The MYC oncogene contributes to an estimated 100,000 cancer-related deaths annually in the United States and is associated with aggressive tumor progression and poor clinical outcome. MYC is a nuclear transcription factor that regulates a myriad of cellular activities and has direct interactions with hundreds of proteins, which has made a unified understanding of its function historically difficult.

In recent years, several groups have put forth a new hypothesis that questions the prevailing view of MYC as a gene-specific transcription factor and instead envision it as a global amplifier of gene expression. Instead of being an on/off switch for transcription, MYC is proposed to act as a `volume knob' to amplify and sustain the active gene expression program in a cell. The scope of the amplifier model remains controversial in part because studies of MYC largely consist of cell population-based measurements obtained at fixed timepoints, which makes distinguishing direct from indirect consequences on gene expression difficult. A high-temporal, high-spatial precision viewpoint of how MYC acts in single living cells does not exist.
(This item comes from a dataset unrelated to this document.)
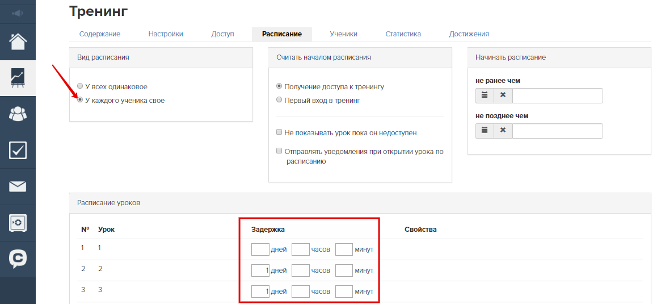Open the home icon in sidebar
The image size is (657, 304).
pyautogui.click(x=18, y=41)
To evaluate the competing hypotheses of MYC function, we developed a single-cell assay for precisely controlling MYC and interrogating the effects on transcription in living cells. We engineered `Pi-MYC,' an optogenetic variant of MYC that is biologically active, can be visualized under the microscope, and can be controlled with light. We combined Pi-MYC with single-molecule imaging methods to obtain the first real-time observations of how MYC affects RNA production and transcription factor mobility in single cells. We show that MYC increases the duration of active periods of genes population-wide, and globally affects the binding dynamics of core transcription factors involved in RNA Polymerase II transcription complex assembly and productive elongation. These findings provide living, single-cell evidence of MYC as a global amplifier of gene expression, and suggests the mechanism is by stabilizing the active period of a gene through interactions with core transcription machinery.